Daniel Reich Gallery is very please to announce an exhibition of new paintings by fabulist painter Tyson Reeder opening June 2nd. This will be his first New York solo exhibition since 2006 and it has been well worth the wait. His new work marks a confident and triumphant return.
Reeder’s new paintings represent a breakthrough in his indecipherable mark making which connects with painting history, while being so singular that they are reminiscent of folk and outsider art. The work is expressive in that his unique treatments reflect the wandering nature of the brain. Also at play is a newfound freedom with the brush so that his brushstrokes seem completely unweighted by precalculation. This allows each work a lively movement within itself as though Reeder’s fantastical world might come into being. Humor is present, but also a haunting beauty in his choice of color and execution. One colorful portrait has the laughter of a cartoon but in a peaceful aqua, yellow, pink and white. Another, while pleasurable, is very mysterious as though its subject is masked and obscured by a surface of brief white paint strokes. From this stares an eye, gently rendered carefully enough to have the gravity and surrealism of a Chagall eye. Reeder imagines he is depicting an exotic place where the future mingles with the past.

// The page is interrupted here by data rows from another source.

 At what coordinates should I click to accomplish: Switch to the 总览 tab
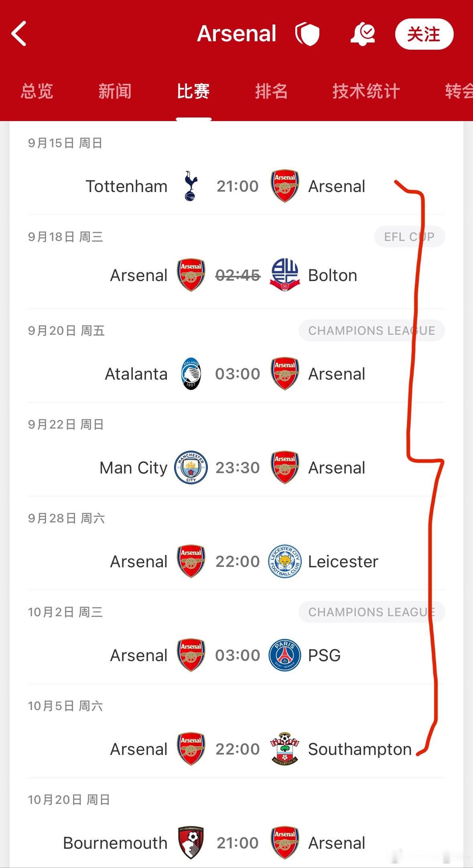click(37, 91)
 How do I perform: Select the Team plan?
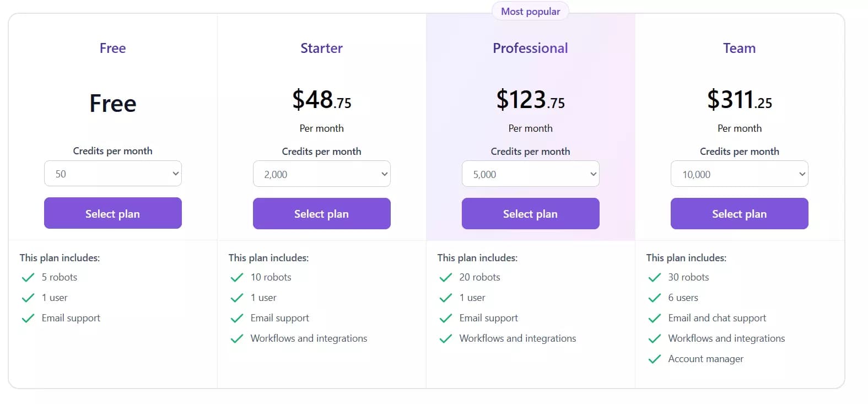click(x=739, y=213)
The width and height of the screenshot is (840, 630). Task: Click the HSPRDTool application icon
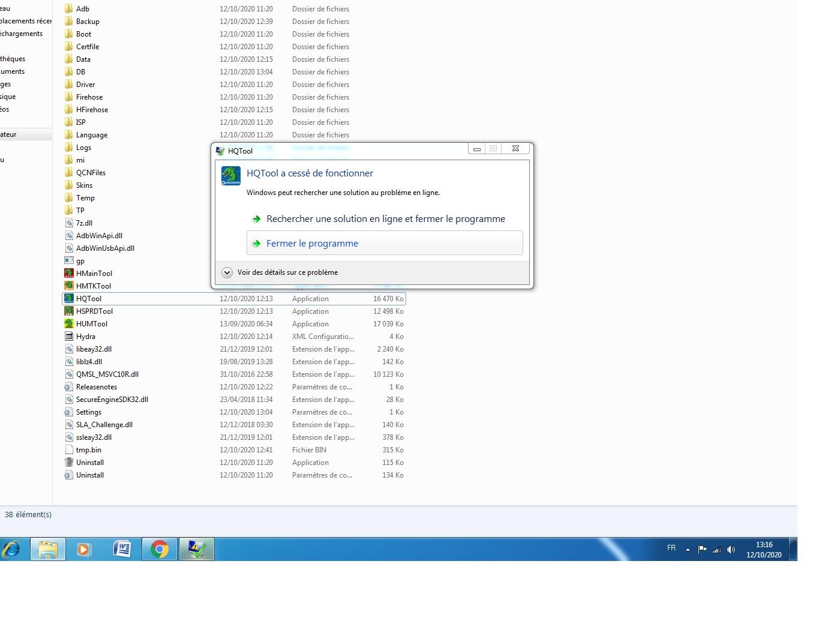click(x=69, y=311)
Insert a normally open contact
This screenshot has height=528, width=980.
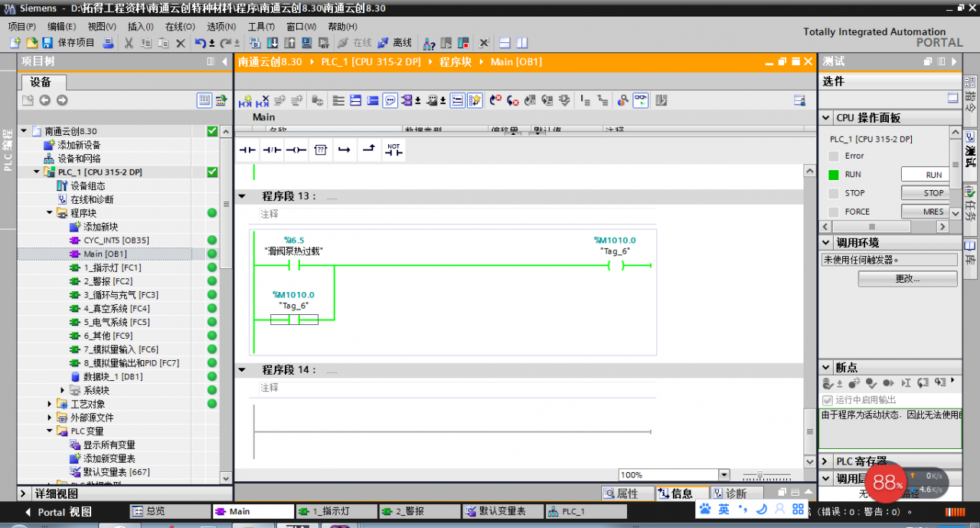pos(247,150)
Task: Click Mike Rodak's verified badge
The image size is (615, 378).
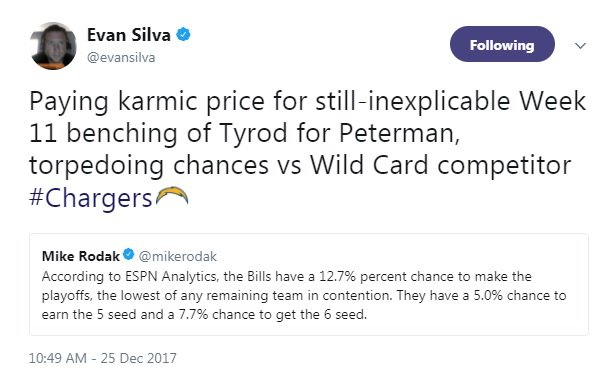Action: (x=129, y=254)
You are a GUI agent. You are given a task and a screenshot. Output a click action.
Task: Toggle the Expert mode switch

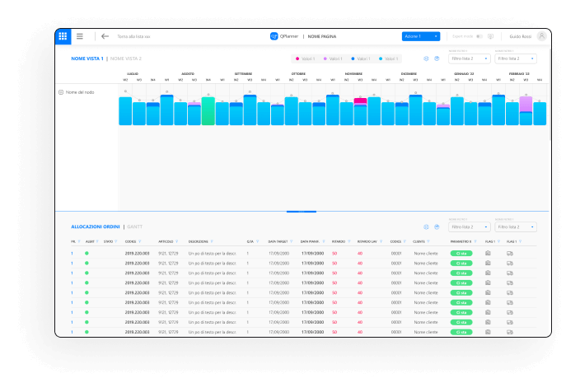pyautogui.click(x=479, y=36)
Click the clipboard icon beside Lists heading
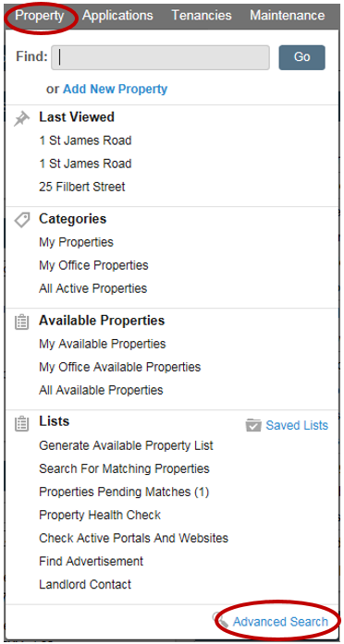 tap(22, 424)
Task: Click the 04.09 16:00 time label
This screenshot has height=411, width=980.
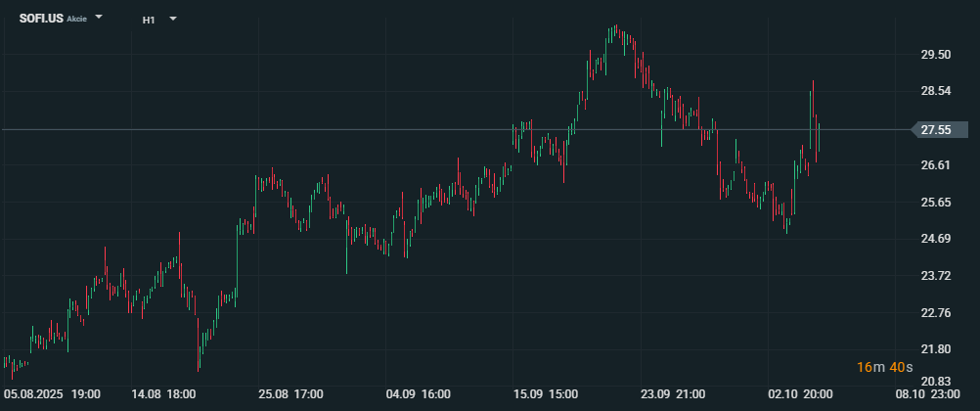Action: click(419, 394)
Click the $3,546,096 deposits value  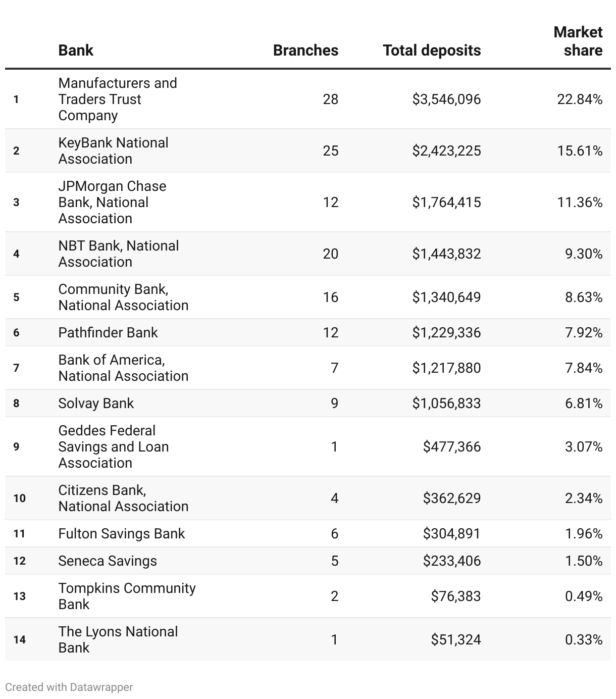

While painting this body of work, the artist looked at Picabia paintings where heads overlap with figures in landscapes overlap creating a strange and definitely delimited psychological space. Also influential were the paintings of Jean Fautrier who creates “blurry dusty weird amorphous blobs centered on paper on canvas” as Reeder describes it. Reeder admired Paul Klee for his peculiar cartoony imagery rendered with serious surface. Reeder’s canvases also borrow outline and composition from the ropey continuous lines of Brice Marden. Reeder enjoys the hieroglyphic quality of Aztec and Egyptian art, a device he uses to great effect in a completely incomprehensible green painting. Despite the artist’s informed images, he is fascinating because his style is unqualfiable. One cannot find a stable referent. There is even a bit of Henri Michaux in the under surface of an extraordinary lone light blue tree. A golden sun illuminating musicians seem like an ancient round relic. In another excellent work there is a singular extraordinary recollection of light on water. What is extraordinary within these brightly colored surfaces assembled from odd markings is that they have a depth of feeling and variation of mood.
Reeder has shown widely at Jack Hanley Gallery, the Black Dragon Society, participated in two-person shows at Hiromi Yoshi in Japan, Gavin Brown’s Enterprise where he helped curate the much commented upon Drunk vs. Stoned exhibition. He has shown at The Suburban as well and participated in Group exhibitions at Cheim and Read, the Swiss Institute, Shane Campbell Gallery, and Museum 52. He has done so many projects, helped invent so many strange events, performances and online television shows that it would be completely impossible to enumerate here.